La fiesta estuvo servida pero la albiceleste se llenó de solo intenciones. Con el correr de los minutos, Bosnia se asentó y empezó a tener el control de la pelota. Ahí, Sergio Romero pasó a ser coprotagonista en vez de su rol de actor de reparto. Sacó una pelota fantástica y conservó el cero hasta el final del primer tiempo, olvidable en la historia Argentina.

Alejandro Sabella pateó el tablero en el entretiempo y desarmó el esquema que tanto quiere para volver a las fuentes. Afuera Hugo Campagnaro y Maxi Rodríguez, adentro los pródigos Fernando Gago y Gonzalo Higuaín. Con este modelo, la selección albiceleste y apareció el llamado a brillar: Lionel Messi.

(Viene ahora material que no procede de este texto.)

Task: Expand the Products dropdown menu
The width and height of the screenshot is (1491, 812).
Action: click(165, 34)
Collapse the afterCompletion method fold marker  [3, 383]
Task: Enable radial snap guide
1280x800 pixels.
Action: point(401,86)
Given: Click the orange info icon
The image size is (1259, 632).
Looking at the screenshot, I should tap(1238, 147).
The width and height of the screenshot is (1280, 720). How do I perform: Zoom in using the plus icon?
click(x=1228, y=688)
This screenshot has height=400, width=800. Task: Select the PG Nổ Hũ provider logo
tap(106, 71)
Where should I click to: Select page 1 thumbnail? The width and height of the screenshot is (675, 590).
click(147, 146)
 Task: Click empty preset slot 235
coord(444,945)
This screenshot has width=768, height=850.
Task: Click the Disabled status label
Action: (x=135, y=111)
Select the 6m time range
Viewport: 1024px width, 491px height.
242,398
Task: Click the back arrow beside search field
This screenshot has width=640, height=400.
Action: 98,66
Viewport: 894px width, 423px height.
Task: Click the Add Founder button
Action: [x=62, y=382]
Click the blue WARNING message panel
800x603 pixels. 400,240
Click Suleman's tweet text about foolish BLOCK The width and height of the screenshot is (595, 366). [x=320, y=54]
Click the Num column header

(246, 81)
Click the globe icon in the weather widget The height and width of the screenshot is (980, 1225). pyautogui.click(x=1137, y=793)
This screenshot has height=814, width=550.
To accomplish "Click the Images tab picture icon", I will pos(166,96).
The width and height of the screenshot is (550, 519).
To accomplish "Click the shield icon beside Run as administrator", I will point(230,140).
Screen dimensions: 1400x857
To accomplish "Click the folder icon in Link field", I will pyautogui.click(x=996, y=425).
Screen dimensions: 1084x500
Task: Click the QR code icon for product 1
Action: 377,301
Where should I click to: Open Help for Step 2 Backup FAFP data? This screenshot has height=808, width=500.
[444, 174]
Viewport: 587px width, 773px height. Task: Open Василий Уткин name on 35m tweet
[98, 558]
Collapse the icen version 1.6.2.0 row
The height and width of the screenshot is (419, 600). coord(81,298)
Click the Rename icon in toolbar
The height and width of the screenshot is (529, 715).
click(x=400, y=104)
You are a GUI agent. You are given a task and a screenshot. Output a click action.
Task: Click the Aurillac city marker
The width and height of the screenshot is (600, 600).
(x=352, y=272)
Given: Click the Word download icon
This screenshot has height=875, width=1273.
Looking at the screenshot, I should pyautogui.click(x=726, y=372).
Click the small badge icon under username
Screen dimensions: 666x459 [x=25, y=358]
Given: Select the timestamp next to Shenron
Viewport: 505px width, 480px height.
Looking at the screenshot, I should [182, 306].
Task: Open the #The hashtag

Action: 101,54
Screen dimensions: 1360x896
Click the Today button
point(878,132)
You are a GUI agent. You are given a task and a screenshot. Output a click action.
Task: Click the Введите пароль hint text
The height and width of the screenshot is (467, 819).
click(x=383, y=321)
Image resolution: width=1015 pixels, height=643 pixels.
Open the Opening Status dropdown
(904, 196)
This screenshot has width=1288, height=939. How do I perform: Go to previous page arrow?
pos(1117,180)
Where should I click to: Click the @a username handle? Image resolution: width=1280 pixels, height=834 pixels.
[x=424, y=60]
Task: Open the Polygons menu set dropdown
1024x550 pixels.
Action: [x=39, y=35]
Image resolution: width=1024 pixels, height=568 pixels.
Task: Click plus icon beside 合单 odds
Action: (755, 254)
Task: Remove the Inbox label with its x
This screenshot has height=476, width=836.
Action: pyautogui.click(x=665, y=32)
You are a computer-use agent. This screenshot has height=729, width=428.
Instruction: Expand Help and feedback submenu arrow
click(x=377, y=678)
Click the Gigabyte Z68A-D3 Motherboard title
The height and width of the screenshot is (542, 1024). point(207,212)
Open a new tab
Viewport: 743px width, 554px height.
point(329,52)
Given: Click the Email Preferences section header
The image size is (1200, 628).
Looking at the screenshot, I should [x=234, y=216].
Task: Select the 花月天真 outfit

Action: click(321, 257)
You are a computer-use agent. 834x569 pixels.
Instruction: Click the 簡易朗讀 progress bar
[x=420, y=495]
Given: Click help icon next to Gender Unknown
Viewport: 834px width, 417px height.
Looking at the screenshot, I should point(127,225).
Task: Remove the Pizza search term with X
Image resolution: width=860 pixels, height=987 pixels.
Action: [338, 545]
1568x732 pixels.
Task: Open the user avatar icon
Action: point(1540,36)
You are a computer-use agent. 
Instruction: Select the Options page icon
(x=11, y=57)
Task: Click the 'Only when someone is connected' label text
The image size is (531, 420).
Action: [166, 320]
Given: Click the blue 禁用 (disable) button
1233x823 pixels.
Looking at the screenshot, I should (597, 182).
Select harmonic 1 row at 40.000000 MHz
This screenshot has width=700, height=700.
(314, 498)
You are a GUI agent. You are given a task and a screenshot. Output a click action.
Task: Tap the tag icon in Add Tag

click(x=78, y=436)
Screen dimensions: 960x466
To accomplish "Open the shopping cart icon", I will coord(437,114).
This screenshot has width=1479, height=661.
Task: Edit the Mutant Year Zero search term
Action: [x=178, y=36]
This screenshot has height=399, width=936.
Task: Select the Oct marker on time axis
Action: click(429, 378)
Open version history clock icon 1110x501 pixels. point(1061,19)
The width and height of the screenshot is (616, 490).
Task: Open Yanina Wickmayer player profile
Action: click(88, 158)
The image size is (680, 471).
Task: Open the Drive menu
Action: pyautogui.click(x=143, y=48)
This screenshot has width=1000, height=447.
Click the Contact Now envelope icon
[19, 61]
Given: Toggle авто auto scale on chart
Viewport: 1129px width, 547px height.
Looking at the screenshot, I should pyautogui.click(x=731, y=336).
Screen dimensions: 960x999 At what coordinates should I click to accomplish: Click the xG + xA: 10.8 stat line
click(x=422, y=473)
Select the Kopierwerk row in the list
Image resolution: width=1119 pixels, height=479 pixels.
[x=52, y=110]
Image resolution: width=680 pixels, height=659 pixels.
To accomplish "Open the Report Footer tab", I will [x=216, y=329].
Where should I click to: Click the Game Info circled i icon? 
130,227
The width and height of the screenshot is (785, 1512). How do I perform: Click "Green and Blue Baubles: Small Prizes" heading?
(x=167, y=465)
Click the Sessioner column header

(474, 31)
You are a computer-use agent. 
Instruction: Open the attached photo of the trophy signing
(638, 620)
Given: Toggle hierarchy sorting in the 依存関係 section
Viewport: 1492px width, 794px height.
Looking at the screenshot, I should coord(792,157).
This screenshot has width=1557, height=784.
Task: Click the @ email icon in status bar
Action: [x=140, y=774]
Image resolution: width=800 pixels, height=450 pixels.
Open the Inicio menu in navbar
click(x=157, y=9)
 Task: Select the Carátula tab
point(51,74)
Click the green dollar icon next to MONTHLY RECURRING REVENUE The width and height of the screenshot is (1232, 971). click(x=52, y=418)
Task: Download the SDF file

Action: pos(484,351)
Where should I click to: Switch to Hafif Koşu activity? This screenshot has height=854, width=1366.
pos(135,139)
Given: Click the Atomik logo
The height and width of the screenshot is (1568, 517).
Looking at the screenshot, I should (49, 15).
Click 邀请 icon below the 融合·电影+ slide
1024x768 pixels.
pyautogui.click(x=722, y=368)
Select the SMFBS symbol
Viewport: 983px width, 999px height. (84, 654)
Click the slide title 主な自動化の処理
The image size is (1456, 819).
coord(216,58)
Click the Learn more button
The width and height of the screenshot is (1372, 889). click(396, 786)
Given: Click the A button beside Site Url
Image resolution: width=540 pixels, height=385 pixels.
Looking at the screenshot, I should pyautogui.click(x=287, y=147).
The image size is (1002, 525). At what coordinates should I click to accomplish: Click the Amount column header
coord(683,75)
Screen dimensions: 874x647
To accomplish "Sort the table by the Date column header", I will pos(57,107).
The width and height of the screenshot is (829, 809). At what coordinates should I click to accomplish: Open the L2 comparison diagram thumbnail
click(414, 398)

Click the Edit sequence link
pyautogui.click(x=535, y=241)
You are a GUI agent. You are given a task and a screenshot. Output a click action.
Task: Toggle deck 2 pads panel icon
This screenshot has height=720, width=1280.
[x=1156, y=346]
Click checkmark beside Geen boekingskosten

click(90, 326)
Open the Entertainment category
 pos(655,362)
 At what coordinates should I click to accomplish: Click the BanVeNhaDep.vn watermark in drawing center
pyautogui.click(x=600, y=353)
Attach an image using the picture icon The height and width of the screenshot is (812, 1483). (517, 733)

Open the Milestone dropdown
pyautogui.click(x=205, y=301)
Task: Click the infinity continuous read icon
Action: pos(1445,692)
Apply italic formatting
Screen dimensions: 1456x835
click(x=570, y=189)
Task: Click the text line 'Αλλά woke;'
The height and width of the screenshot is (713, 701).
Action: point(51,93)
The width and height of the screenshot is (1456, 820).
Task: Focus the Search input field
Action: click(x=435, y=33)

Leo recibió en la mitad de la cancha, aceleró como en tantas otras veces, se juntó con el ‘Pipita’ Higuaín que entendió bien el siguiente momento y se la devolvió al 10. Este encaró, gambeteó cuanto rival quiso y definió de zurda al palo derecho de Begonia, para cumplir con su destino, ese que también lo tiene ganador en Maracaná.

Con confianza apareció el juego que más le luce a Argentina. Los cuatro fantásticos (Messi, Agüero, Di María, Higuaín) se divirtieron y Argentina pasó del susto al placer. Pero en la historia albiceleste es prohibido ganar sin sufrir y Bosnia llegó al descuento un tanto por Ibisevic, autor del gol, y otro por Romero, que respondió de manera errónea y dejó a los argentinos con el corazón en la boca.

El gol de Bosnia no pasó de un susto y Argentina se llevó los tres puntos, en una actuación más deslucida que otra cosa, pero que quedará para la historia porque Messi en Maracaná, el templo del fútbol mundial, también se convirtió en leyenda.